━━ RECORD LIST

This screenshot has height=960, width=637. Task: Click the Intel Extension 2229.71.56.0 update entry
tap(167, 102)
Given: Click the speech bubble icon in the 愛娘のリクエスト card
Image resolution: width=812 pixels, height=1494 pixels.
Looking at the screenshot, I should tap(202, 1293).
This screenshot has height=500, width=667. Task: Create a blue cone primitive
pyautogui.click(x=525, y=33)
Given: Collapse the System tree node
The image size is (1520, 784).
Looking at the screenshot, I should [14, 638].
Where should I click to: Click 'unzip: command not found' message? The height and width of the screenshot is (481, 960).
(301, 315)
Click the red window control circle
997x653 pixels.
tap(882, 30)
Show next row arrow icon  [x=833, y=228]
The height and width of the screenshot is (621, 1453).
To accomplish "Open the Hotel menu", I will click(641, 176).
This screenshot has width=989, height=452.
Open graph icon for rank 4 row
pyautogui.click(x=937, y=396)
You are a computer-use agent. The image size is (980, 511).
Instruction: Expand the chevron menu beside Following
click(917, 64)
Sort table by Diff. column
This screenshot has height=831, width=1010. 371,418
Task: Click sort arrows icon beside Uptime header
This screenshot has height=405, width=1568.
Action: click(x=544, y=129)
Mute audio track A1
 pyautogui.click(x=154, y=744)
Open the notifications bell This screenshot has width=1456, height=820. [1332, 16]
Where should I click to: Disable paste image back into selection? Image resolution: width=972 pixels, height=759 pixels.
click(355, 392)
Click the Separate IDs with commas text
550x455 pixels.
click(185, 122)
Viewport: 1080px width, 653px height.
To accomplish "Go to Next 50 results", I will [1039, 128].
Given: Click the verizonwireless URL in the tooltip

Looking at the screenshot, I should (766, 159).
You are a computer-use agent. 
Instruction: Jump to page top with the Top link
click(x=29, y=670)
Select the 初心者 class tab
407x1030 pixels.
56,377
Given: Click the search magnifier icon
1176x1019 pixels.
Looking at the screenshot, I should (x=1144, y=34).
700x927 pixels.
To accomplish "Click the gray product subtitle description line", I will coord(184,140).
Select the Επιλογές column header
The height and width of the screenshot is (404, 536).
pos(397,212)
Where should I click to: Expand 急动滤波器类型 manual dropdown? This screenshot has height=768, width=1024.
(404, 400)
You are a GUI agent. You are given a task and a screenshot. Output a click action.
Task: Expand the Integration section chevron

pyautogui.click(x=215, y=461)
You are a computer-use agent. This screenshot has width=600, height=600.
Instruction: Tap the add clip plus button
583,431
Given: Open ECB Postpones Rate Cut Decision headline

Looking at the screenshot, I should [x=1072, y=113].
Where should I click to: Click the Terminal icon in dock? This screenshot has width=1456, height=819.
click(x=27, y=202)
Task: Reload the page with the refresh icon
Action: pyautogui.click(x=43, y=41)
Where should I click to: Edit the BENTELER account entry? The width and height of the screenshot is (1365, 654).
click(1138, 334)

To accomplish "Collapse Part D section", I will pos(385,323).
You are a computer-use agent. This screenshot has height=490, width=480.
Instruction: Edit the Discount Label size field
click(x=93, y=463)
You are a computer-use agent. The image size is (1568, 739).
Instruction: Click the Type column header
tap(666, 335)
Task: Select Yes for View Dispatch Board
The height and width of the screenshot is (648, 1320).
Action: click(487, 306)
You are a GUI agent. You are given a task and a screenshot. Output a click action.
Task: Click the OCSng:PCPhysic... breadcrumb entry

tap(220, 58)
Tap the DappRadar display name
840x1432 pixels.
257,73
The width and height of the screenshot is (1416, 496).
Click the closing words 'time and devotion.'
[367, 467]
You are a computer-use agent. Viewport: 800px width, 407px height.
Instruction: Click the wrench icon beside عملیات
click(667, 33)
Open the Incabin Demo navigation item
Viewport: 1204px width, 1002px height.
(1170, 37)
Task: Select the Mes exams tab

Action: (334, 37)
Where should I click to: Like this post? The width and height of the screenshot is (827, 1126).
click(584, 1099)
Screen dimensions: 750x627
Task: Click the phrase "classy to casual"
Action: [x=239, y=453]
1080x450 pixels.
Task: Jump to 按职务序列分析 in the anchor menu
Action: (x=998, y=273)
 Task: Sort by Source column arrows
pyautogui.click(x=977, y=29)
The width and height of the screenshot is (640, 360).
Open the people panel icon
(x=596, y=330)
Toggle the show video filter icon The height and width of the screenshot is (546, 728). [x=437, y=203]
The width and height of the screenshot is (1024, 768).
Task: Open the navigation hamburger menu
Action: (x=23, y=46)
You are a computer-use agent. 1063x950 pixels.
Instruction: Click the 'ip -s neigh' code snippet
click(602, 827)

━━━━

## EXERCISE TASK
Please change "Given" to "Prompt" in the listing lines between the line holding "Given: Click the speech" and the line holding "Show next row", inclusive, and give back only those lines with nothing else altered.

## ANSWER TO THIS PROBLEM
Prompt: Click the speech bubble icon in the 愛娘のリクエスト card
Image resolution: width=812 pixels, height=1494 pixels.
Looking at the screenshot, I should tap(202, 1293).
This screenshot has height=500, width=667. Task: Create a blue cone primitive
pyautogui.click(x=525, y=33)
Prompt: Collapse the System tree node
The image size is (1520, 784).
Looking at the screenshot, I should [14, 638].
Where should I click to: Click 'unzip: command not found' message? The height and width of the screenshot is (481, 960).
(301, 315)
Click the red window control circle
997x653 pixels.
tap(882, 30)
Show next row arrow icon  [x=833, y=228]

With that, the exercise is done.